Unlike any other tent in our review, Yakima thought to have a configuration in the hole pattern on the tent floor, allowing the user to set the tent up to open off the back of the vehicle instead of the side — most other models require a bit of customization if you want to rotate the entrance 90 degrees. Having the tent open to the back has many benefits in certain situations. First, your overall footprint will have a long, straight shape rather than an awkward L shape, which might work better at many campgrounds, festivals, or between tight trees. Having both options, as the Yakima does, is nice.
The hardest part of owning a rooftop tent is mounting it to your vehicle. This process is made more difficult if the tent is heavier. Tool-free systems are easier than those that require socket wrenches. We weren't very pleased to find out that we would need to drill into the Front Runner ladder to get it to the proper angle for our test vehicle. If you need to drill into your ladder and don't have your own drill, you may need to go out and buy one, which adds to the tent's overall cost. Unless you are a seasoned machinist, it is never a good feeling to drill holes into a brand new product that you just spent a good chunk of change on. Just a reminder—it's always a good idea to check with the manufacturer before making any modifications to your rooftop tent, vehicle, or rack.
There is a larger variety of rooftop tent cover types. Some are made of thick rubber, others are made of Cordura. Some are attached by velcro and clips, others are zipped on. Some are completely removed while others only come off on three sides and are then rolled up and strapped up out of the way. The types that are completely removed can often require two people to reattach. Even the ones that roll up can be a pain if you are alone, while some are a breeze for one person to handle.
We removed each cover and then put them back on 25 times to assess cover convenience and gauge how much of a pain they are to deal with. There are three key steps to the procedure of placing the cover back on the tent when it's time to pack up camp. First of all, you unroll the cover and snug it back over the folded-up tent. Then you secure the cover to the outer edges of the bottom half of the tent floor using either a zipper or Velcro. Finally, the whole system is secured using either straps or clips. We found that a heavy-duty zipper around the lower edge of the cover, partnered with D-ring style straps, was the easiest system to use.
We are big fans of the three-sided zipper cover system that the Autana 3, the Kukenham 3, Explorer Ayer 2, and Foothill all use. It is great that Thule Tepui thought to sew in straps for keeping the rolled-up cover out of the way when you're in camping mode. The Yakima Skyrise cover straps aren't quite as beefy as the Tepui models, but they get the job done. The Skyrise cover system of zippers, Velcro, and plastic clips is a no-brainer to take off but slightly more difficult to reattach.
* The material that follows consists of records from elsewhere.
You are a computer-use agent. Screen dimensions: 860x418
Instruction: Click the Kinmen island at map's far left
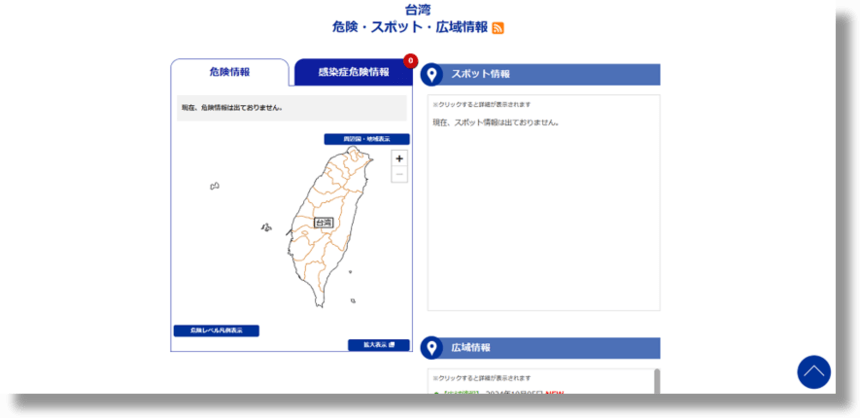[214, 186]
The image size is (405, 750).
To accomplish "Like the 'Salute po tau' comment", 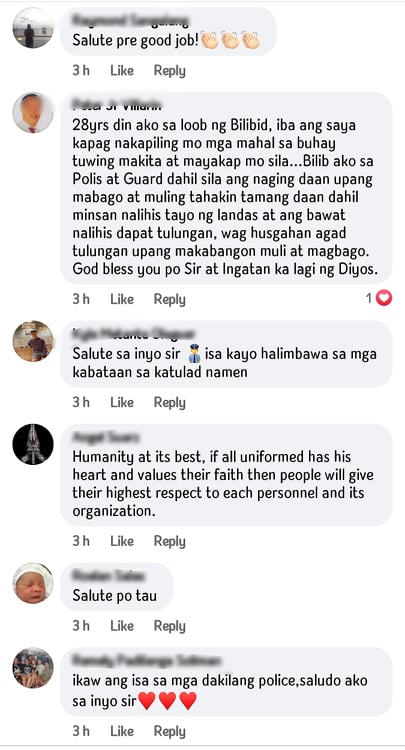I will click(122, 626).
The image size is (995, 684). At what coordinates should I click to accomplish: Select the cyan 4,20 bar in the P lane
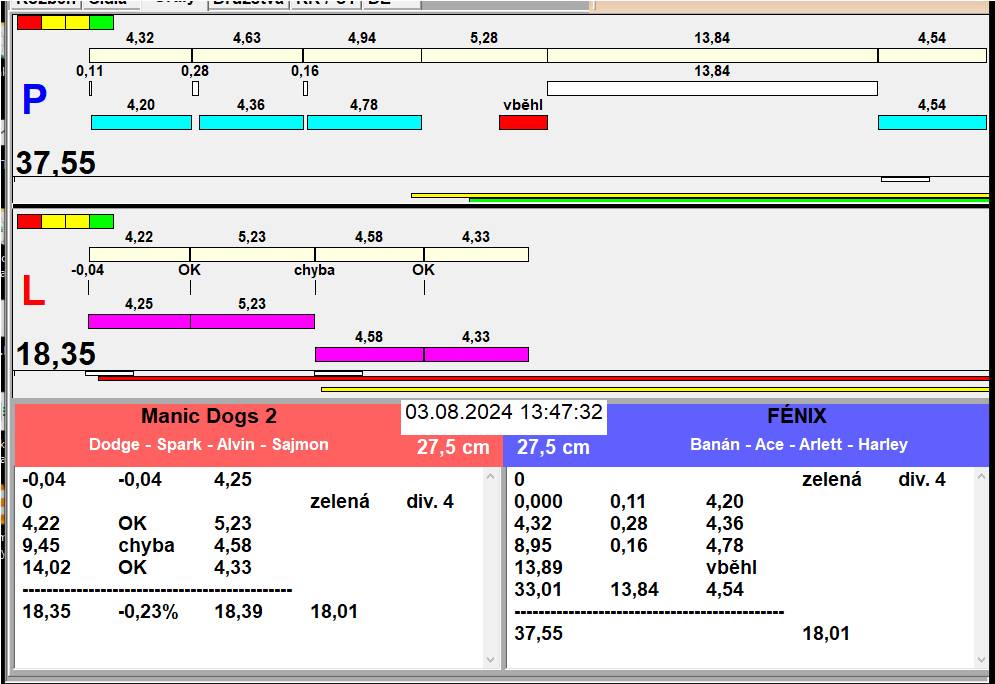(x=141, y=123)
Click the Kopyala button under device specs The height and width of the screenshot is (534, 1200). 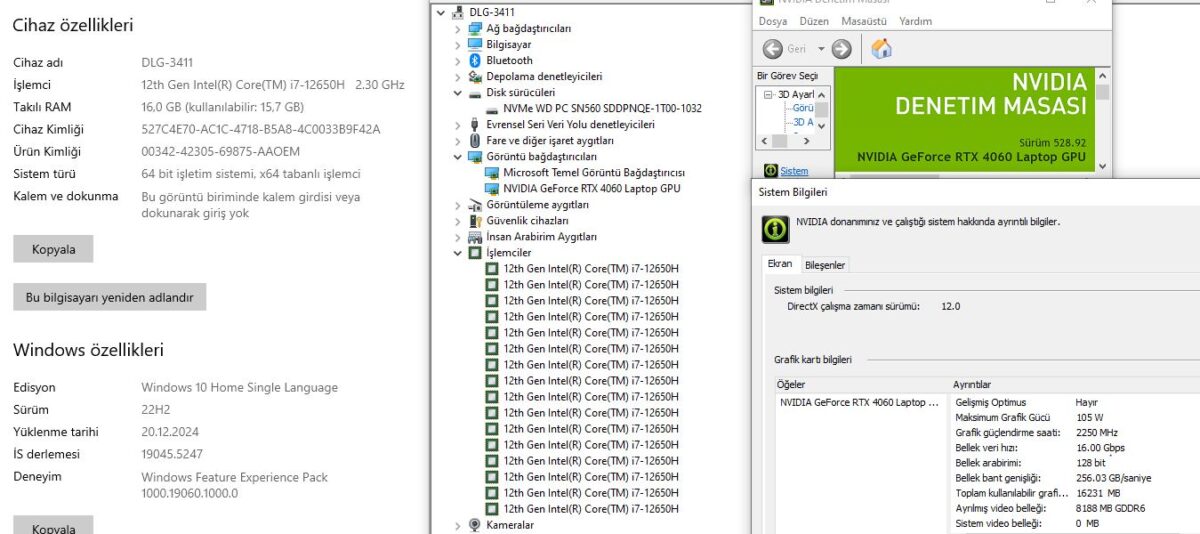(53, 249)
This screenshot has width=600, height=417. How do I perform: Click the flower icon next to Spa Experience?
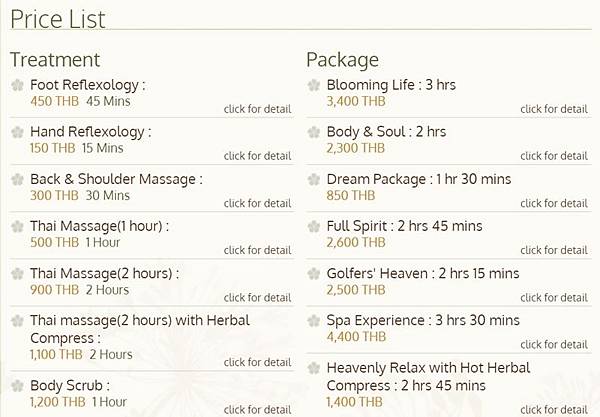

It is our mission to provide our readers with the best information possible so that you can purchase the perfect products for your needs and budget. During this review, we realized that rooftop tents are a lot more diverse and complicated than a fancy-looking box sitting on top of your vehicle. We took the time to look at the tiny intricacies that separate them from one another by carefully inspecting them and testing them over and over again in a variety of conditions and situations. We hope that having read this review, you will know exactly which rooftop tent to buy. Happy camping.